> _DATASET RECORDS_:
++++++

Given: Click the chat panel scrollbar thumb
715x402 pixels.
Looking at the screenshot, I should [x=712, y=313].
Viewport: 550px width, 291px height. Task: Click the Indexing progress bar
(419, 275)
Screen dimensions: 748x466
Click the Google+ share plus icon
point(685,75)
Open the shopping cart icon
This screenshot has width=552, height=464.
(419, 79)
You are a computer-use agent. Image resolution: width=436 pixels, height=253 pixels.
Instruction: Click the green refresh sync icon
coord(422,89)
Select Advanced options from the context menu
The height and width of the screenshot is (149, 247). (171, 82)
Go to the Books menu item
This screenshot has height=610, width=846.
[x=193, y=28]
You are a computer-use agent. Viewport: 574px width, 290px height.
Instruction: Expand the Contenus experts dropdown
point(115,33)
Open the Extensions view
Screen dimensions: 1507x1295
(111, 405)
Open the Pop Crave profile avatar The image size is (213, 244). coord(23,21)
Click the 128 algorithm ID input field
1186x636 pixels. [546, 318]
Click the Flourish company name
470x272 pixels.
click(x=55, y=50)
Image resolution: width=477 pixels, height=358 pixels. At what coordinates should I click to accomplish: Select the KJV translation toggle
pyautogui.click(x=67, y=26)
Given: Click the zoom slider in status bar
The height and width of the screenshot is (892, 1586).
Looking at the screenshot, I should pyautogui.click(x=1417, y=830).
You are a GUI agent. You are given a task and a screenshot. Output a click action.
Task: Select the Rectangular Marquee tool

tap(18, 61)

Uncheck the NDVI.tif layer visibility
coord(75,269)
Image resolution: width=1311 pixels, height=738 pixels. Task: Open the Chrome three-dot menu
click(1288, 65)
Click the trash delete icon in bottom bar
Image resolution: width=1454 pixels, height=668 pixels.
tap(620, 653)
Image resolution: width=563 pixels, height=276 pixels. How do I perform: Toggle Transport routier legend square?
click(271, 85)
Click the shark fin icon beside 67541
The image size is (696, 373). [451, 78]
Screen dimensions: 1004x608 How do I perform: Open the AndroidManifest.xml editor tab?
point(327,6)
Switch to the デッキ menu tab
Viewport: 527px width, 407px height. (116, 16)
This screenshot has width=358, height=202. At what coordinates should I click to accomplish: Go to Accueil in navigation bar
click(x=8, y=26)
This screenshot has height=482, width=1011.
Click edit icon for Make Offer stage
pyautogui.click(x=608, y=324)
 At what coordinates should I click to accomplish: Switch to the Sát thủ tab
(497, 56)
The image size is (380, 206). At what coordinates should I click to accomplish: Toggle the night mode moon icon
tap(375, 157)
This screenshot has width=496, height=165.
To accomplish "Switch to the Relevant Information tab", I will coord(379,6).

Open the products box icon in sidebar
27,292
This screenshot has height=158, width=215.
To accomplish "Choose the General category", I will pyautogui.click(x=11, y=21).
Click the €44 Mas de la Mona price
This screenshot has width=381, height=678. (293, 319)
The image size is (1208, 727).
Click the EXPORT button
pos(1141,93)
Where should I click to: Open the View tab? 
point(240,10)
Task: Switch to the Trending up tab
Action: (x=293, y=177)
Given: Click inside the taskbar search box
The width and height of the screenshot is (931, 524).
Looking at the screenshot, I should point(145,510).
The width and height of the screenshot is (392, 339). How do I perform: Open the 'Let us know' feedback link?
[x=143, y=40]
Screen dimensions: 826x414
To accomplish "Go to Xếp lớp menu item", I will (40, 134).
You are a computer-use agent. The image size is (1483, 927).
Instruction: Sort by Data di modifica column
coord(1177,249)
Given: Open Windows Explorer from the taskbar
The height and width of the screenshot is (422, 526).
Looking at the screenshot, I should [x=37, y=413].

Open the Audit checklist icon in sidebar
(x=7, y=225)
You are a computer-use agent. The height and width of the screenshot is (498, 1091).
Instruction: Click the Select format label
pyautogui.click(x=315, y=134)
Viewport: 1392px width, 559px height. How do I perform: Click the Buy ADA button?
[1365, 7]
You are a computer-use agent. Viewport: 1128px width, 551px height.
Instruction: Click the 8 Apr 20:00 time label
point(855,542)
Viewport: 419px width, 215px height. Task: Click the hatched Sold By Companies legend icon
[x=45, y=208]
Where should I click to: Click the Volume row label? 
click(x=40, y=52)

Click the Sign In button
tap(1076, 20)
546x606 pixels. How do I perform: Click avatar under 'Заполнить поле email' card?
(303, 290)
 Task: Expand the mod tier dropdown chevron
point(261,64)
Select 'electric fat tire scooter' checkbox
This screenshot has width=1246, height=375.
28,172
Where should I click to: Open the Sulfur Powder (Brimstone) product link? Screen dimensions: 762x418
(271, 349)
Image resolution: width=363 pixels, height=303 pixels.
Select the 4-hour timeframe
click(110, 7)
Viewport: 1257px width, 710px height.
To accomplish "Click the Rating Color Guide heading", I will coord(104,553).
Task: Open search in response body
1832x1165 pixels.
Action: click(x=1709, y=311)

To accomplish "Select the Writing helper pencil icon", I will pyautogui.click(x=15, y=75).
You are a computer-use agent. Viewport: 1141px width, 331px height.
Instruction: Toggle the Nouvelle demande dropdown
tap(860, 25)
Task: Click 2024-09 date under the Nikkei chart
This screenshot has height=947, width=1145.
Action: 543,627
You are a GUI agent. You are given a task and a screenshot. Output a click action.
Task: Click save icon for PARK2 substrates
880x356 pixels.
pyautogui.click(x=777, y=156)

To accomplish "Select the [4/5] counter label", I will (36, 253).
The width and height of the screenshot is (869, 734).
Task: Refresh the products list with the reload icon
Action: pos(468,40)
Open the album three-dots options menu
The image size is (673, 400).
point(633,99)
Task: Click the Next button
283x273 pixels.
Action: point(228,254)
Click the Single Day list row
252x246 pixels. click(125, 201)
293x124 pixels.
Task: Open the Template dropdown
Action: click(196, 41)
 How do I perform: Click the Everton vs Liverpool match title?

++++++

> _PROMPT_:
Reproduce all the records above, substituting "Notion" for "Flourish" and leaving everything else unchanged.

> _OUTPUT FOR THIS EXERCISE_:
Given: Click the chat panel scrollbar thumb
715x402 pixels.
Looking at the screenshot, I should [x=712, y=313].
Viewport: 550px width, 291px height. Task: Click the Indexing progress bar
(419, 275)
Screen dimensions: 748x466
Click the Google+ share plus icon
point(685,75)
Open the shopping cart icon
This screenshot has width=552, height=464.
(419, 79)
You are a computer-use agent. Image resolution: width=436 pixels, height=253 pixels.
Instruction: Click the green refresh sync icon
coord(422,89)
Select Advanced options from the context menu
The height and width of the screenshot is (149, 247). (171, 82)
Go to the Books menu item
This screenshot has height=610, width=846.
[x=193, y=28]
You are a computer-use agent. Viewport: 574px width, 290px height.
Instruction: Expand the Contenus experts dropdown
point(115,33)
Open the Extensions view
Screen dimensions: 1507x1295
(111, 405)
Open the Pop Crave profile avatar The image size is (213, 244). coord(23,21)
Click the 128 algorithm ID input field
1186x636 pixels. [546, 318]
Click the Notion company name
470x272 pixels.
click(x=55, y=50)
Image resolution: width=477 pixels, height=358 pixels. At what coordinates should I click to accomplish: Select the KJV translation toggle
pyautogui.click(x=67, y=26)
Given: Click the zoom slider in status bar
The height and width of the screenshot is (892, 1586).
Looking at the screenshot, I should pyautogui.click(x=1417, y=830).
You are a GUI agent. You are given a task and a screenshot. Output a click action.
Task: Select the Rectangular Marquee tool

tap(18, 61)

Uncheck the NDVI.tif layer visibility
coord(75,269)
Image resolution: width=1311 pixels, height=738 pixels. Task: Open the Chrome three-dot menu
click(1288, 65)
Click the trash delete icon in bottom bar
Image resolution: width=1454 pixels, height=668 pixels.
tap(620, 653)
Image resolution: width=563 pixels, height=276 pixels. How do I perform: Toggle Transport routier legend square?
click(271, 85)
Click the shark fin icon beside 67541
The image size is (696, 373). [451, 78]
Screen dimensions: 1004x608 How do I perform: Open the AndroidManifest.xml editor tab?
point(327,6)
Switch to the デッキ menu tab
Viewport: 527px width, 407px height. (116, 16)
This screenshot has width=358, height=202. At what coordinates should I click to accomplish: Go to Accueil in navigation bar
click(x=8, y=26)
This screenshot has height=482, width=1011.
Click edit icon for Make Offer stage
pyautogui.click(x=608, y=324)
 At what coordinates should I click to accomplish: Switch to the Sát thủ tab
(497, 56)
The image size is (380, 206). At what coordinates should I click to accomplish: Toggle the night mode moon icon
tap(375, 157)
This screenshot has width=496, height=165.
To accomplish "Switch to the Relevant Information tab", I will coord(379,6).

Open the products box icon in sidebar
27,292
This screenshot has height=158, width=215.
To accomplish "Choose the General category", I will pyautogui.click(x=11, y=21).
Click the €44 Mas de la Mona price
This screenshot has width=381, height=678. (293, 319)
The image size is (1208, 727).
Click the EXPORT button
pos(1141,93)
Where should I click to: Open the View tab? 
point(240,10)
Task: Switch to the Trending up tab
Action: (x=293, y=177)
Given: Click inside the taskbar search box
The width and height of the screenshot is (931, 524).
Looking at the screenshot, I should point(145,510).
The width and height of the screenshot is (392, 339). How do I perform: Open the 'Let us know' feedback link?
[x=143, y=40]
Screen dimensions: 826x414
To accomplish "Go to Xếp lớp menu item", I will (40, 134).
You are a computer-use agent. The image size is (1483, 927).
Instruction: Sort by Data di modifica column
coord(1177,249)
Given: Open Windows Explorer from the taskbar
The height and width of the screenshot is (422, 526).
Looking at the screenshot, I should [x=37, y=413].

Open the Audit checklist icon in sidebar
(x=7, y=225)
You are a computer-use agent. The height and width of the screenshot is (498, 1091).
Instruction: Click the Select format label
pyautogui.click(x=315, y=134)
Viewport: 1392px width, 559px height. How do I perform: Click the Buy ADA button?
[1365, 7]
You are a computer-use agent. Viewport: 1128px width, 551px height.
Instruction: Click the 8 Apr 20:00 time label
point(855,542)
Viewport: 419px width, 215px height. Task: Click the hatched Sold By Companies legend icon
[x=45, y=208]
Where should I click to: Click the Volume row label? 
click(x=40, y=52)

Click the Sign In button
tap(1076, 20)
546x606 pixels. How do I perform: Click avatar under 'Заполнить поле email' card?
(303, 290)
 Task: Expand the mod tier dropdown chevron
point(261,64)
Select 'electric fat tire scooter' checkbox
This screenshot has width=1246, height=375.
28,172
Where should I click to: Open the Sulfur Powder (Brimstone) product link? Screen dimensions: 762x418
(271, 349)
Image resolution: width=363 pixels, height=303 pixels.
Select the 4-hour timeframe
click(110, 7)
Viewport: 1257px width, 710px height.
To accomplish "Click the Rating Color Guide heading", I will coord(104,553).
Task: Open search in response body
1832x1165 pixels.
Action: click(x=1709, y=311)

To accomplish "Select the Writing helper pencil icon", I will pyautogui.click(x=15, y=75).
You are a computer-use agent. Viewport: 1141px width, 331px height.
Instruction: Toggle the Nouvelle demande dropdown
tap(860, 25)
Task: Click 2024-09 date under the Nikkei chart
This screenshot has height=947, width=1145.
Action: 543,627
You are a GUI agent. You are given a task and a screenshot. Output a click action.
Task: Click save icon for PARK2 substrates
880x356 pixels.
pyautogui.click(x=777, y=156)

To accomplish "Select the [4/5] counter label", I will (36, 253).
The width and height of the screenshot is (869, 734).
Task: Refresh the products list with the reload icon
Action: pos(468,40)
Open the album three-dots options menu
The image size is (673, 400).
point(633,99)
Task: Click the Next button
283x273 pixels.
Action: point(228,254)
Click the Single Day list row
252x246 pixels. click(125, 201)
293x124 pixels.
Task: Open the Template dropdown
Action: click(196, 41)
 How do I perform: Click the Everton vs Liverpool match title?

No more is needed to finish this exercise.